Consider the series: $$\sum_{n=1}^ \infty \frac{z^ {n-1}}{(1-z^n)(1-z^ {n+1})}$$ show this converges to:
(a) $\frac{1}{(1-z)^2}$ for $|z|<1$
(b) $\frac{1}{z(1-z)^2}$ for $|z|>1$
Finally, show that this convergence is uniform for $|z| \leq c <1$ in (a) and for $|z| \geq c >1$ in (b).
This is my first course in complex analysis and I'm struggling a bit with seeing why this is true. Question (a) suggests recognising the product of two geometric series $$\frac{1}{1-z} \cdot \frac{1}{1-z}= \sum z^ k \cdot \sum z^ k $$ But I do not see how to rewrite the expression. I have no idea how one would derive the expression in question $(b)$ any hints on that would be greatly appreciated. Once I know how to derive these expressions I will maybe also know a way to apply the Weierstrass M-test for uniform convergence. Since the uniform limit must equal the pointwise limit all we need to show that the series converges uniformly on some domain of definition. Can someone provide some guidance on how to tackle this question, drop some small hints so I can maybe proceed?
Use partial fraction decomposition and exploit a telescoping sum to obtain the pointwise convergence results in (a) and (b). For example, we have
$$\frac{z^{n-1}}{(1-z^n)(1-z^{n+1})} = \frac{z^{n-1}}{z^n - z^{n+1}}\left(\frac{1}{1-z^n} - \frac{1}{1-z^{n+1}} \right) \\ = \frac{1}{z(1-z)}\left(\frac{1}{1-z^n} - \frac{1}{1-z^{n+1}} \right)$$
I'll leave the remainder of the details to you. The technique is illustrated in more detail below in the argument for uniform convergence.

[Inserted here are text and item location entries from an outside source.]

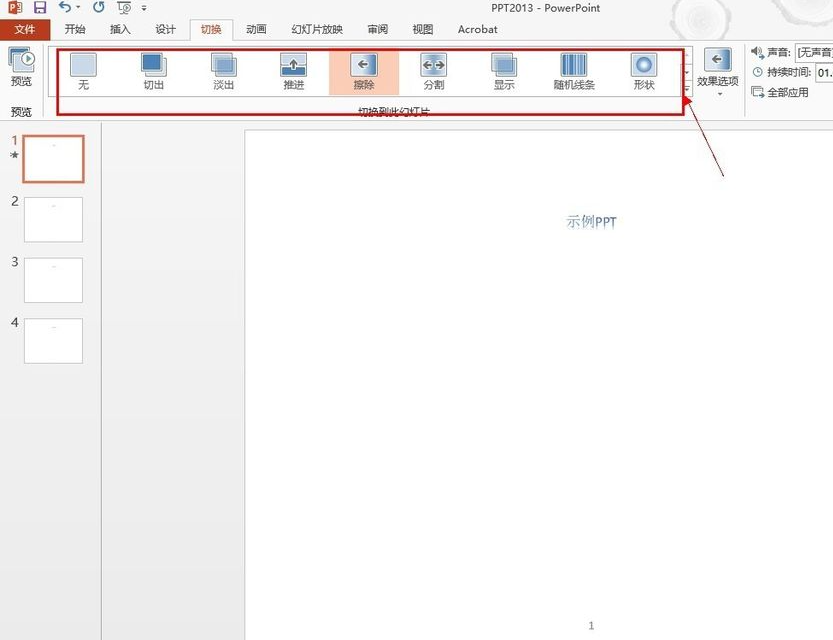Switch to the 动画 (Animations) tab

click(x=256, y=29)
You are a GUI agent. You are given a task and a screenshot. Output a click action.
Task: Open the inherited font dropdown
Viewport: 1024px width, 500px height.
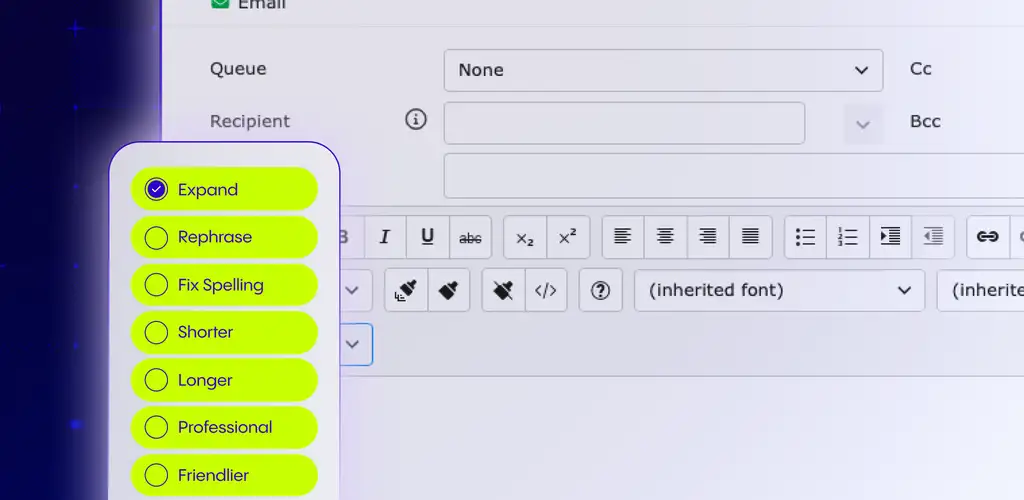point(779,291)
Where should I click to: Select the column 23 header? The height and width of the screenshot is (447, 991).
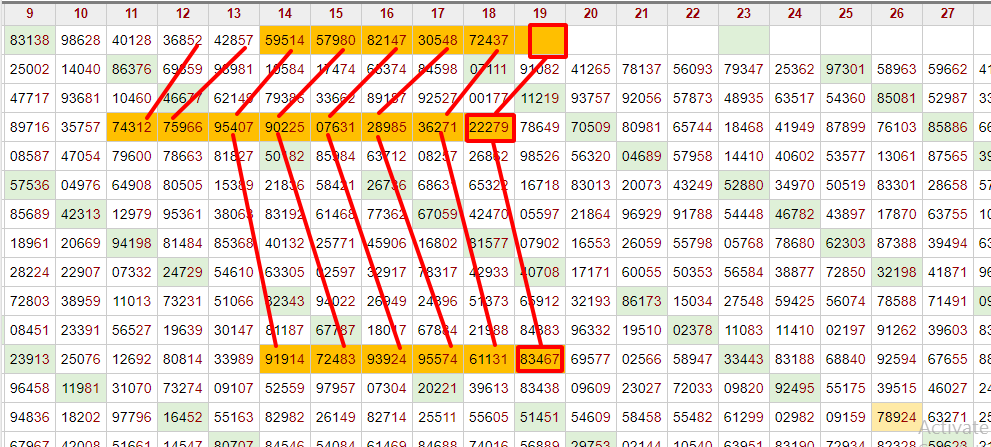pyautogui.click(x=743, y=13)
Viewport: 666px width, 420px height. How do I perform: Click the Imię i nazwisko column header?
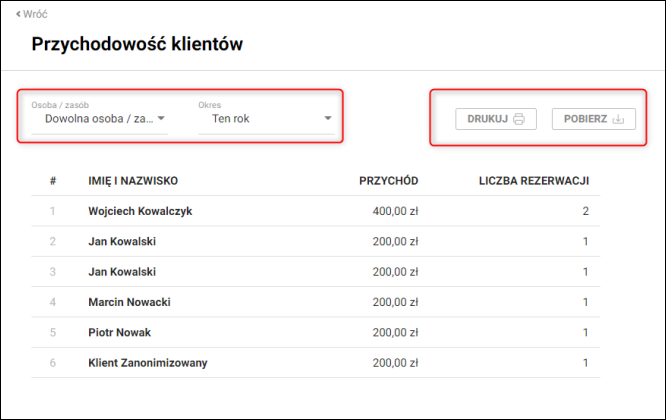coord(133,181)
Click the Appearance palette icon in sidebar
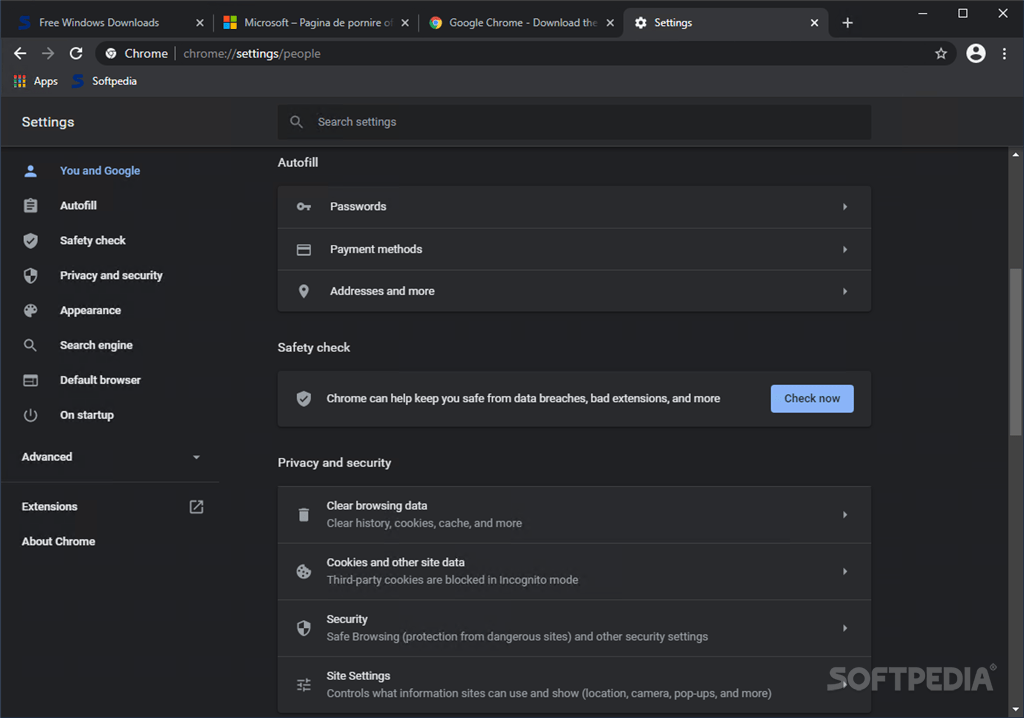 tap(31, 310)
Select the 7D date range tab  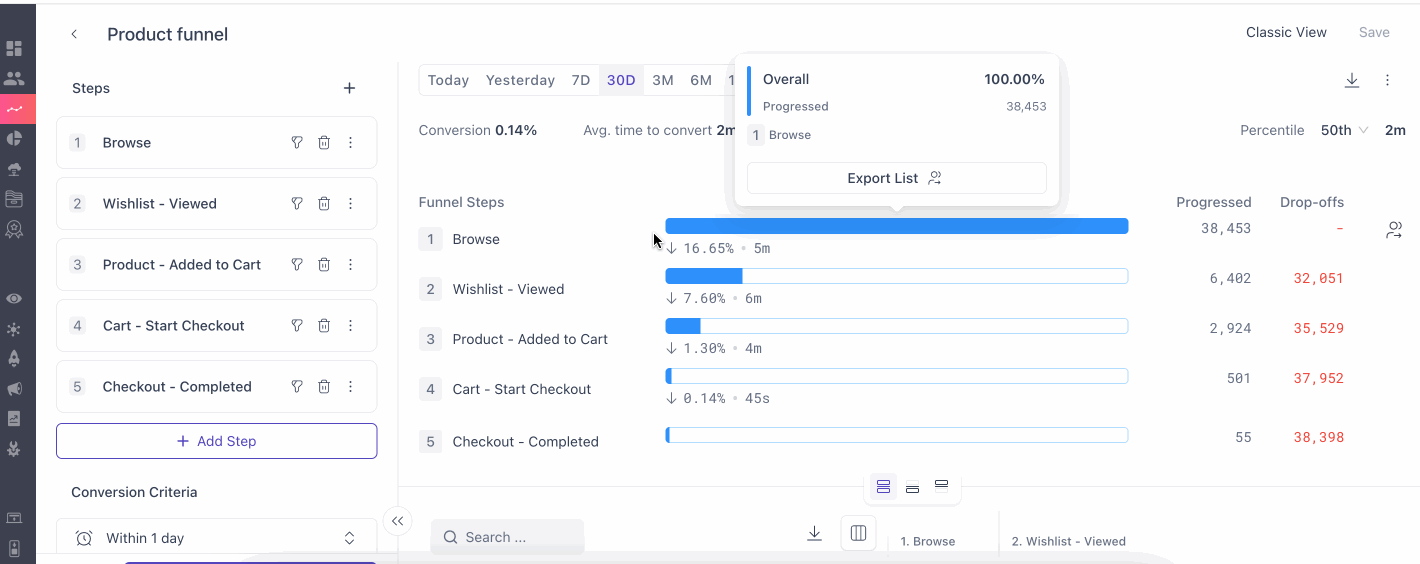[580, 80]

Regarding uniform convergence, note that
$$\begin{align}\left|\frac{z^{n-1}}{(1-z^n)(1-z^{n+1})} \right| = \frac{|z|^{n-1}}{|1-z^n||1-z^{n+1}|} \leqslant \frac{|z|^{n-1}}{(1-|z|^n)(1-|z|^{n+1})} \end{align}$$
where the last inequality follows from application of the the reverse triangle inequality, $|1 - z^m| \geqslant 1 - |z|^m$, to the expressions in the denominator.
If $|z| \leqslant c < 1$, then we have
$$\tag{*}\left|\frac{z^{n-1}}{(1-z^n)(1-z^{n+1})} \right| \leqslant \frac{c^{n-1}}{(1- c^n)(1- c^{n+1})} = \frac{c^{n-1}}{c^n -c^{n+1}} \left(\frac{1}{1-c^n}-\frac{1}{1 - c^{n+1}}\right) \\ = \frac{1}{c(1-c)} \left(\frac{1}{1-c^n}-\frac{1}{1 - c^{n+1}}\right)$$
The series with terms appearing on the RHS of (*) is telescoping and convergent
$$\sum_{n=1}^\infty \left(\frac{1}{1-c^n}-\frac{1}{1 - c^{n+1}}\right)= \lim_{m \to \infty}\sum_{n=1}^m \left(\frac{1}{1-c^n}-\frac{1}{1 - c^{n+1}}\right) = \frac{1}{1-c} - \lim_{m\to \infty}\frac{1}{1 - c^{m+1}} \\ = \frac{1}{1-c}-1$$
Therefore, we have uniform convergence for $|z| \leqslant c < 1$, by the Weierstrass test.
For the case where $|z| \geqslant c > 1$, rearrange as
$$\left|\frac{z^{n-1}}{(1-z^n)(1-z^{n+1})} \right| = \frac{|z|^{-(n+2)}}{|1 - z ^{-n}||1- z^{-(n+1)}|} \leqslant \frac{|z|^{-(n+2)}}{(1 - |z |^{-n})(1- |z|^{-(n+1)})}, $$
and proceed in a similar way as before to apply the Weierstrass test.